3. If it were you, would you bother trying to adjust ferts for this change?

-Dave


----------



## Bunbuku (Feb 10, 2008)

davemonkey said:


> 2. Any idea how much my intensity is reduced by raising the fixture?
> 
> -Dave


Assuming a point source, the intensity of light decreases by the square of the distance (1/r^2).


----------



## davemonkey (Mar 29, 2008)

Bunbuku said:


> Assuming a point source, the intensity of light decreases by the square of the distance (1/r^2).


Forgive my lack of understanding, but does that mean the distance from bottom of tank to light, or is this the distance by which I moved the lights?

I'm guessing that to get a true answer I would have needed a light measurement to start with? Hoppy, ya wanna take a trip to Abilene and show me how that light meter works?


----------



## bartoli (May 8, 2006)

davemonkey said:


> I'm guessing that to get a true answer I would have needed a light measurement to start with?

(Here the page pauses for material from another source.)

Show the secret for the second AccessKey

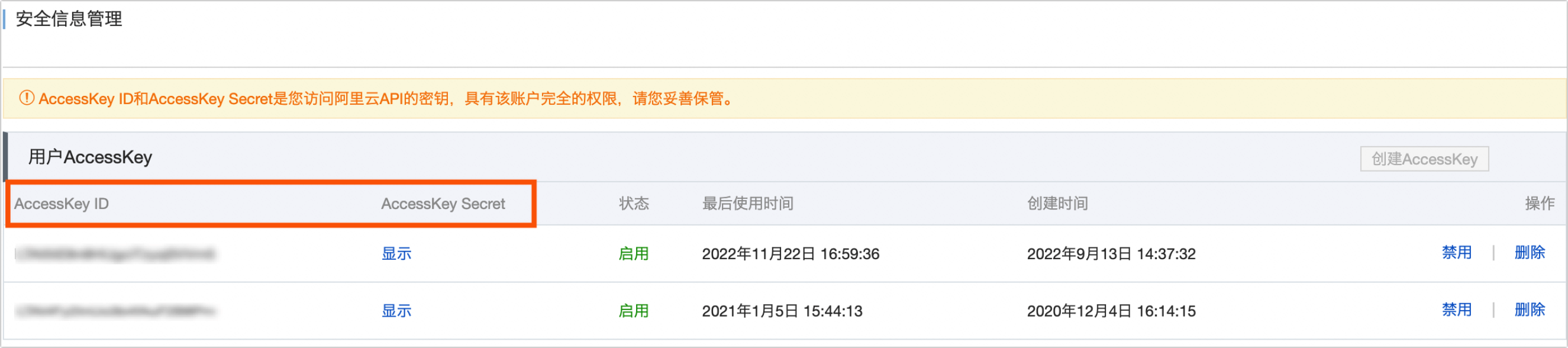(x=396, y=311)
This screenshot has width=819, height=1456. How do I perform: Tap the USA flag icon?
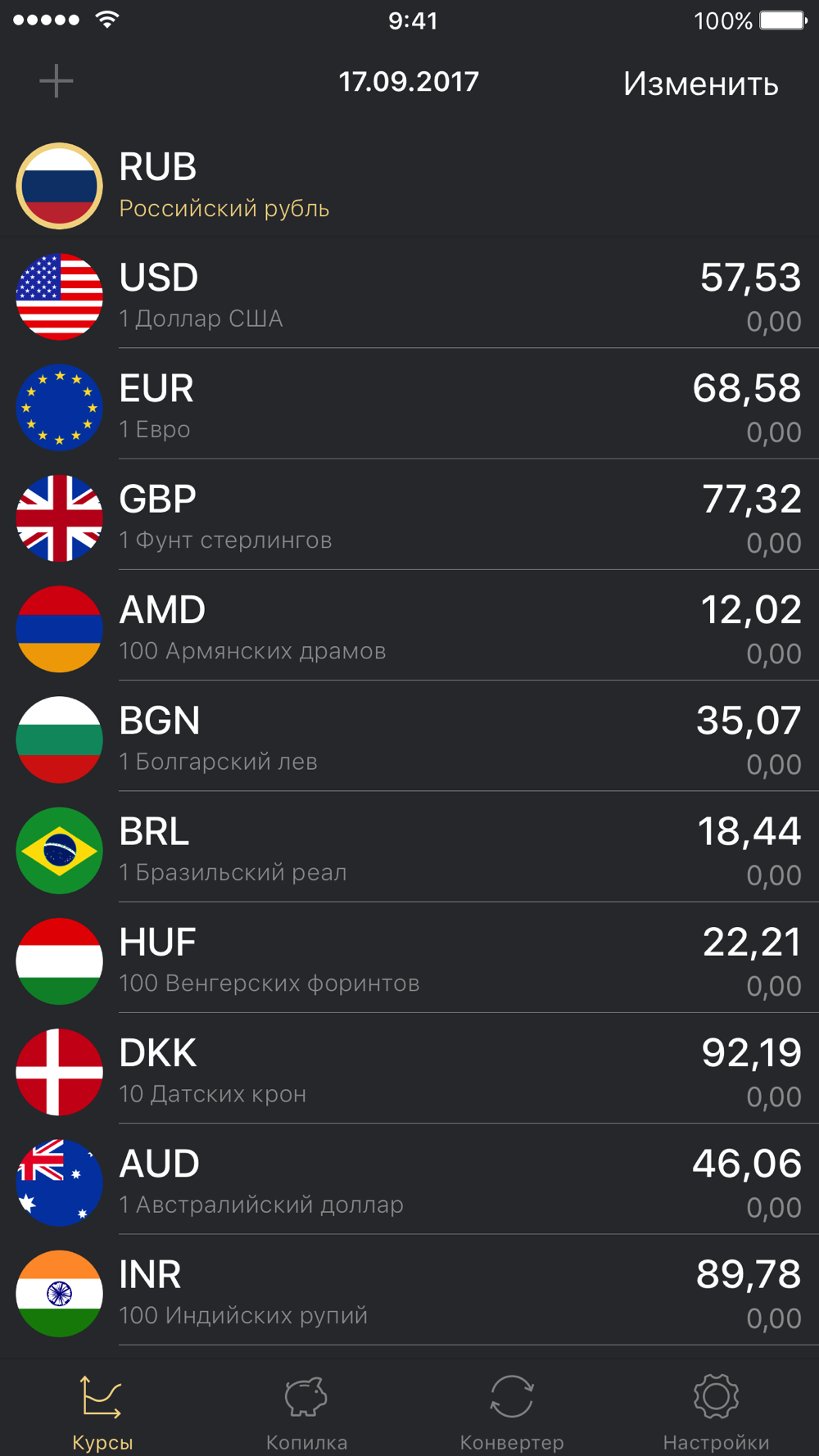[x=59, y=296]
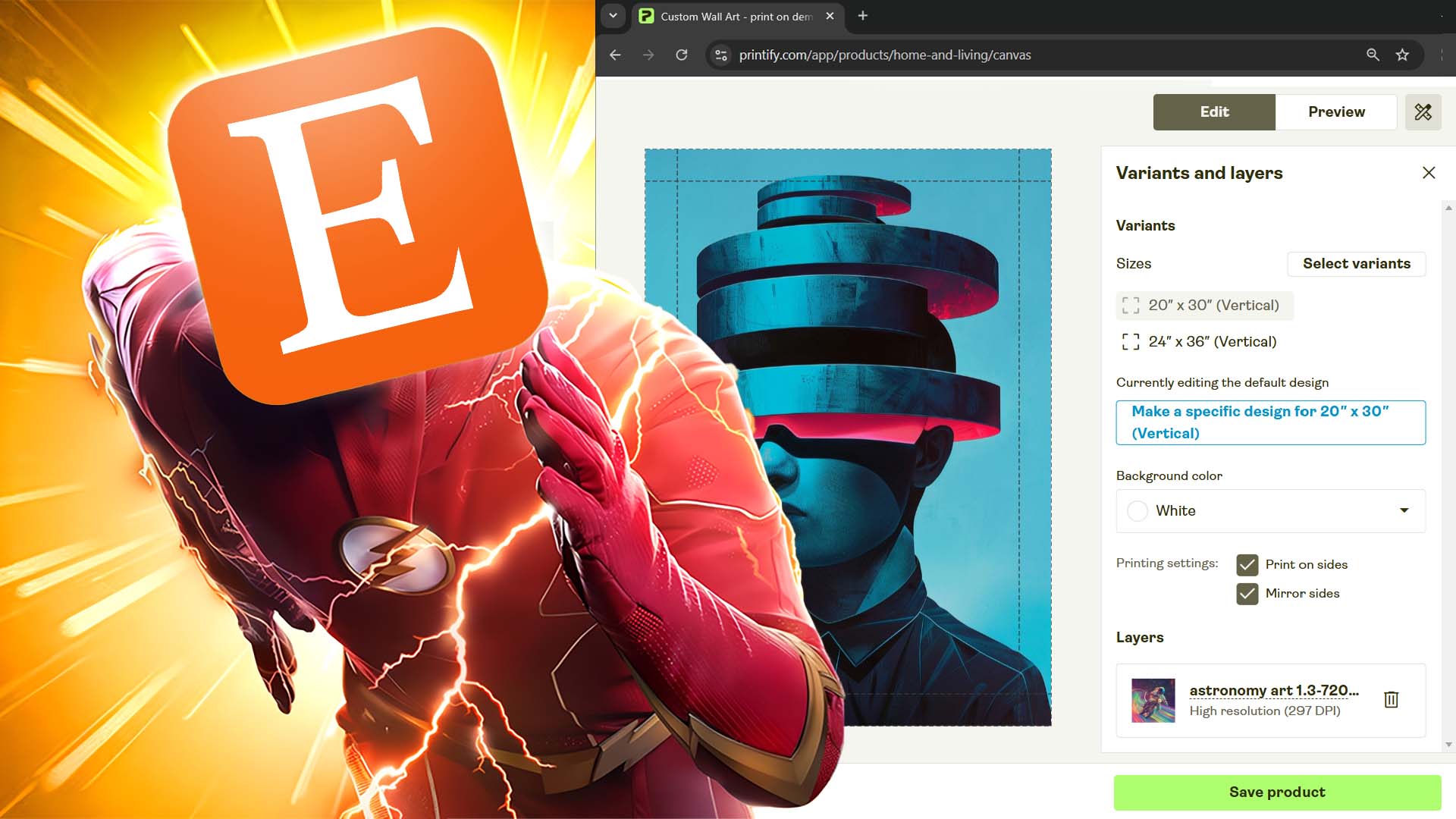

You may want to try HydroFarm's Light Intensity Meter:

http://www.amazon.com/Hydrofarm-Light-Meter/dp/B000BWCIZW


----------



## Bunbuku (Feb 10, 2008)

davemonkey said:


> Forgive my lack of understanding, but does that mean the distance from bottom of tank to light, or is this the distance by which I moved the lights?
> 
> I'm guessing that to get a true answer I would have needed a light measurement to start with? Hoppy, ya wanna take a trip to Abilene and show me how that light meter works?

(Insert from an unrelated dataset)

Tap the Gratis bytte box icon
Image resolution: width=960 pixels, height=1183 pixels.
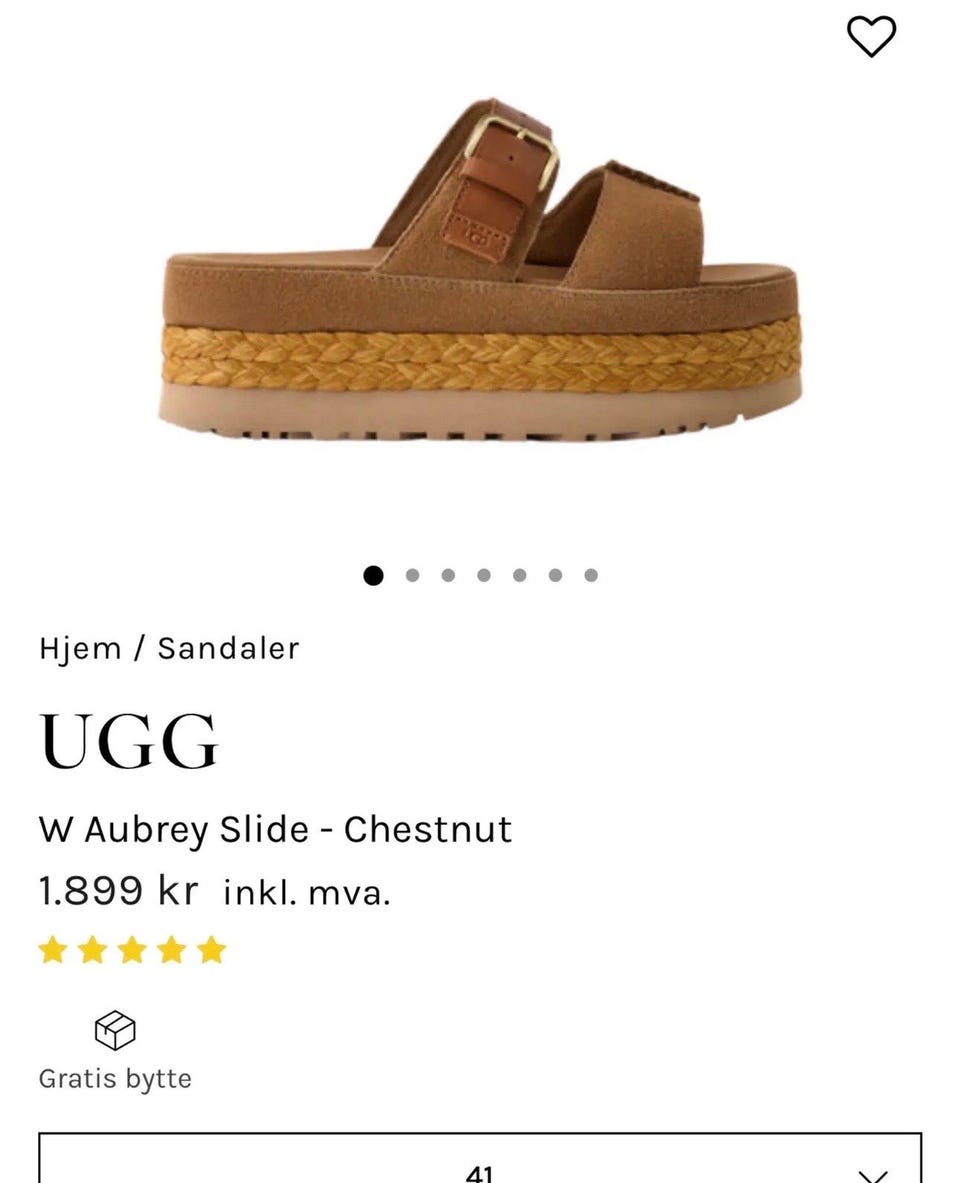[x=115, y=1030]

It's the distance to the "detector". For example, if you moved your detector 1 unit of distance to 2 units from the light source the intensity would decrease by 1/4th.


----------



## hoppycalif (Apr 7, 2005)

If you are only interested in the intensity at the substrate, where a carpet plant would grow, raising the fixture 2 inches should affect the intensity as follows:
Assume you have 4 inches of substrate. The original distance from the substrate to the light bulbs was 18" + 2" - 4" = 16". You raised it two inches, so it is now 18" above the substrate. The intensity at the substrate will be between [16/18] squared, or 80% and, 16/18 or 90% of what it was before. You had 160 watts and 50 gallon, for 3.2 watts per gallon. Now you have the equivalent of 130 times .85 [from raising the lights] over 50 gallons, or 2.2 watts per gallon. This is only at the substrate. The reduction in intensity at the top of the tank is a lot more, but our tanks always have far too much light there anyway.


----------



## davemonkey (Mar 29, 2008)

hoppycalif said:


> If you are only interested in the intensity at the substrate, where a carpet plant would grow, raising the fixture 2 inches should affect the intensity as follows:
> Assume you have 4 inches of substrate. The original distance from the substrate to the light bulbs was 18" + 2" - 4" = 16". You raised it two inches, so it is now 18" above the substrate. The intensity at the substrate will be between [16/18] squared, or 80% and, 16/18 or 90% of what it was before. You had 160 watts and 50 gallon, for 3.2 watts per gallon. Now you have the equivalent of 130 times .85 [from raising the lights] over 50 gallons, or 2.2 watts per gallon. This is only at the substrate. The reduction in intensity at the top of the tank is a lot more, but our tanks always have far too much light there anyway.


YES!! Thank you hoppy! \\/ That's exactly what I needed to know. So, I still have plenty of light for the plants I'm growing (they are all medium light tolerant or lower). Thanks bunbuku and bartoli for your info as well.

Just as a side note, I have always had "too warm" water (80 degrees F, without a heater). With the glass cover removed and the light raised, the temp has dropped to 77, just about where I want it. Now all I have to do is keep my 3 yr old daughter from throwing pizza into the aquarium now that I've removed the glass cover.

-Dave


----------